▶ **OBIETTIVO**: Ripeti parola per parola il passo dell'estratto sul cinema queer a Venezia, tutto ciò che va da "Crialese, coming out" giù fino a "riassegnazione del genere.".

▶ **ESTRATTO DELLA FONTE**:
--------------------
Le cinque “favolose” di Roberta Torre
Alla Mostra del Cinema di Venezia è stato inoltre presentato Le Favolose, docufilm di Roberta Torre sulla storia di cinque amiche transessuali, che si riuniscono per commemorare la loro amica Antonia, anche lei trans ma sepolta dalla sua famiglia in abiti maschili.
Crialese, coming out a Venezia
Il Lido ha visto poi il coming out di Emanuele Crialese, regista de L’Immensità con Penelope Cruz, che ha rivelato di essere nato donna. Il film, ambientato a Roma negli Anni Settanta, racconta di una coppia in crisi con tre figli a carico con la maggiore, Adriana, che inizia a nutrire dei dubbi sulla propria identità di genere: non la storia di Crialese, ma dentro c’è molto di essa. «Per cambiare la A del mio nome con la E, ho dovuto lasciare un pezzo del mio corpo, il pegno che mi ha chiesto la società, sennò non avrei potuto cambiare nei documenti», ha detto il regista, facendo riferimento alla legge che fino al 2015 permetteva il cambio di nome all’anagrafe solo dopo l’intervento chirurgico di riassegnazione del genere.

Venezia, una rassegna a tinte queer
A Venezia sono stati proiettati poi Il Signore delle Formiche di Gianni Amelio, film che ricostruisce il processo ad Aldo Braibanti, condannato nel 1969 a nove anni di carcere per aver “plagiato” un suo studente: di fatto, in tribunale finì l’omosessualità. In Concorso c’era Monica di Andrea Pallaoro, in cui una donna trans torna a casa per accudire la madre malata, che l’aveva cacciata proprio perché transgender. Applausi per Trace Lysette, prima donna transgender protagonista in un film in Concorso a Venezia: Monica, appunto. Il “Full Metal Jacket gay” Eismayer ha conquistato la Settimana della Critica e lo stesso ha fatto Anhell69, pellicola colombiana in cui è protagonista la comunità gay di Medellin. Anche le Giornate degli Autori hanno visto il cinema queer sugli scudi, con i trionfi di Lobo e Cão e di Blue Jean.
--------------------
[Dati da una raccolta]
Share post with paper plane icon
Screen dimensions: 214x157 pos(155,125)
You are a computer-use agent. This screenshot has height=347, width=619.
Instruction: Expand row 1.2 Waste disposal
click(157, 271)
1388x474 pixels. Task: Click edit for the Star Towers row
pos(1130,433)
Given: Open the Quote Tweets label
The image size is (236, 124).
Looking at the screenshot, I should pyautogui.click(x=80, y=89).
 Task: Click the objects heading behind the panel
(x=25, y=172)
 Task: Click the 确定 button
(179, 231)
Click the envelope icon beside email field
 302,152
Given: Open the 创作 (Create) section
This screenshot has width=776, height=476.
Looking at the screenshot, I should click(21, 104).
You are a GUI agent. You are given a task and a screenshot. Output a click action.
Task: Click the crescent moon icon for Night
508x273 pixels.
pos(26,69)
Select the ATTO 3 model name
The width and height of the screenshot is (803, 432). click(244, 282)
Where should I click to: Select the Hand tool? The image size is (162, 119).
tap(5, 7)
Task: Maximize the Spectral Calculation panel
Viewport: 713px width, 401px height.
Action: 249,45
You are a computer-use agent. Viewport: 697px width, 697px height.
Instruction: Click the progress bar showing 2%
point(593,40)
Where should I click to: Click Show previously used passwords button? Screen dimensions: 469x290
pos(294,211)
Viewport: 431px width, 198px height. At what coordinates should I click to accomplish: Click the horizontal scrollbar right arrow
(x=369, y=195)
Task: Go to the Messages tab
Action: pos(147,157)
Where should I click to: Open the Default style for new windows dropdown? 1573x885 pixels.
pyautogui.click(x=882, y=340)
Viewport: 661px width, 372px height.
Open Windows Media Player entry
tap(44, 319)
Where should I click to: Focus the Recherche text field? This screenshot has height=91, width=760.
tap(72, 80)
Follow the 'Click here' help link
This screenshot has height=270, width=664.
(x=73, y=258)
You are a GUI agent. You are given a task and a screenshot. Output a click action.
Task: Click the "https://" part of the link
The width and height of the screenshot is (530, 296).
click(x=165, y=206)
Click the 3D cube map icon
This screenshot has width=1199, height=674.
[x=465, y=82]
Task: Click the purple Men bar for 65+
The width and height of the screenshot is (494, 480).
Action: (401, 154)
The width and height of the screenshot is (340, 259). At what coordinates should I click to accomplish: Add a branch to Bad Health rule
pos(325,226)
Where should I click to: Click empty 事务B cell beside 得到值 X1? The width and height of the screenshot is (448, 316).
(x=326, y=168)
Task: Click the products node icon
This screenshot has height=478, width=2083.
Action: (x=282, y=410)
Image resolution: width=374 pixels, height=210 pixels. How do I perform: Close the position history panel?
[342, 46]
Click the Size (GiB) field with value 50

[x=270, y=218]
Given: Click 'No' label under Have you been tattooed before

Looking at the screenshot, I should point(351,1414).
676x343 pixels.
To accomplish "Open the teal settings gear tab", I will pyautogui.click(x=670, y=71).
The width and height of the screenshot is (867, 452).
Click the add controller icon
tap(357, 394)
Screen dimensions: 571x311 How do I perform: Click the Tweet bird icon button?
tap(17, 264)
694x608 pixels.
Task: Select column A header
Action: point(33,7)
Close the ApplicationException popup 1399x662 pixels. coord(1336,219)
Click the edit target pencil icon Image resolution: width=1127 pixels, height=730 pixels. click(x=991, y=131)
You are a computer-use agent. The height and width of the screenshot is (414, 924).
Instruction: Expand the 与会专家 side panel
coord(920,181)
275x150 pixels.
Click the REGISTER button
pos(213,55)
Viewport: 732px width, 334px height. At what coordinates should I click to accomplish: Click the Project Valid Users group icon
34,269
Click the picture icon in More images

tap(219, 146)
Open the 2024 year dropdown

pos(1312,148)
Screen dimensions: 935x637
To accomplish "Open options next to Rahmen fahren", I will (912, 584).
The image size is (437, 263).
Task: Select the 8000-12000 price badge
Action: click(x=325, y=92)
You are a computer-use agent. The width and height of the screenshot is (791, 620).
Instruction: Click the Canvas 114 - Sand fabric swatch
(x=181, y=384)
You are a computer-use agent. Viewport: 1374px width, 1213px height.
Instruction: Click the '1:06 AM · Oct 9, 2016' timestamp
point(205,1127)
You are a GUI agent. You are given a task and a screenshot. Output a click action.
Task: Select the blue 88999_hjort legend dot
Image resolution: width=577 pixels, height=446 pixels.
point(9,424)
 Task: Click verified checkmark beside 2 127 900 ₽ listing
--------------------
▶ **PROBLEMA RISOLTO**:
Crialese, coming out a Venezia
Il Lido ha visto poi il coming out di Emanuele Crialese, regista de L’Immensità con Penelope Cruz, che ha rivelato di essere nato donna. Il film, ambientato a Roma negli Anni Settanta, racconta di una coppia in crisi con tre figli a carico con la maggiore, Adriana, che inizia a nutrire dei dubbi sulla propria identità di genere: non la storia di Crialese, ma dentro c’è molto di essa. «Per cambiare la A del mio nome con la E, ho dovuto lasciare un pezzo del mio corpo, il pegno che mi ha chiesto la società, sennò non avrei potuto cambiare nei documenti», ha detto il regista, facendo riferimento alla legge che fino al 2015 permetteva il cambio di nome all’anagrafe solo dopo l’intervento chirurgico di riassegnazione del genere.